Riforma della Giustizia, speriamo che non vinca l’impunità

La difficoltà nel trovare una mediazione da parte della Ministra della Giustizia Marta Cartabia è direttamente proporzionale alla quantità di partiti che sono al Governo con Draghi. E purtroppo la sensazione che la nuova riforma possa essere un salvacondotto per molti personaggi loschi è quasi una certezza.
Sepolto sotto le espressioni “varie anime presenti nel Governo” o “le diverse sensibilità” c’è il rischio che a causa della scarsa lena e della atavica disorganizzazione dei tribunali, molti procedimenti possano godere della prescrizione. Perchè se c’è una aspetto che la nuova riforma non tocca è la produttività dei magistrati e dei tribunali.

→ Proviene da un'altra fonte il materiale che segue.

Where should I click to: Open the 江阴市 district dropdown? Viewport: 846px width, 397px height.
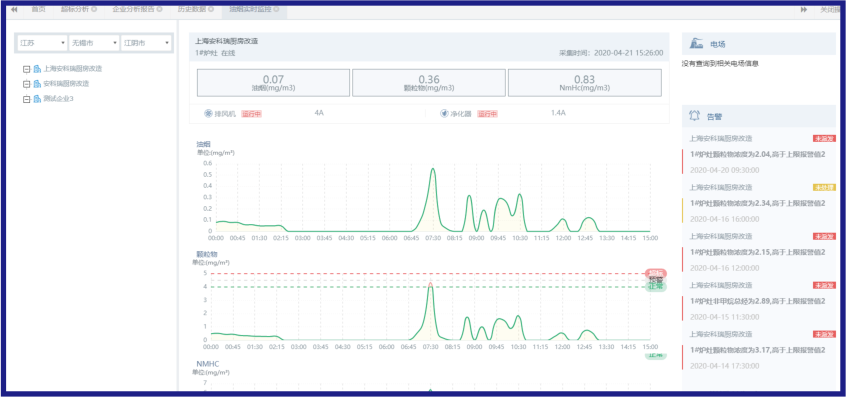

E se da una parte il Movimento 5 Stelle, o quel che ne rimane, ha fatto sua la battaglia per l’eliminazione della prescrizione dopo il primo grado di giudizio, la strada che la nuova riforma ha imboccato è pericolosa. 

Nella proposta della Ministra Cartabia la prescrizione si blocca definitivamente dopo la sentenza di primo grado, e questo varrà sia per gli assolti che per i condannati, ma a partire dal processo d’appello saranno introdotti termini di durata massimi. Nel caso scadano i termini il reato sarà dichiarato improcedibile. I termini potrebbero essere  due anni per il secondo grado e un anno per la Cassazione.

L’imputato sarebbe colpevole ma il reato è prescritto

Che in un paese normale sarebbe anche una decisione da appoggiare senza condizioni. Ma in Italia, dove in tribunale un giorno manca la sedia, un altro giorno manca l’imputato che si fa ricoverare “a orologeria” immaginare un futuro di probabili colpevoli, ma con reati prescritti è tutt’altro che un’utopia. Diverso sarebbe se a fronte di tempi certi per arrivare alla prescrizione, si fissassero, per le udienze, per il lavoro dei magistrati e per l’efficenza dei tribunali, tempi serrati. Insomma bisognerebbe che gli addetti ai lavori cominciassero a lavorare.

E questi timori non li abbiamo solo noi, che abbiamo seguito molti processi di mafia e assistito a sentenze scandalose, ma li ha avuti anche Egle Possetti portavoce dei parenti delle vittime del Morandi, che in una nota sottolinea come “la riforma della giustizia penale che purtroppo ai nostri occhi di parti lese per motivi molto gravi, sta acquisendo un pò il sapore di restaurazione dell’impunità”. Vorremmo capire meglio quali siano i dettagli che non conosciamo, ma da quanto emerge pensiamo che la norma possa essere molto negativa, infatti non potremo mai accettare che in una vicenda come la nostra i tempi dell’appello possano essere ridotti a due anni e la cassazione ad un anno soltanto”. Il processo per il crollo del Morandi sta per iniziare e non sotto buoni auspici.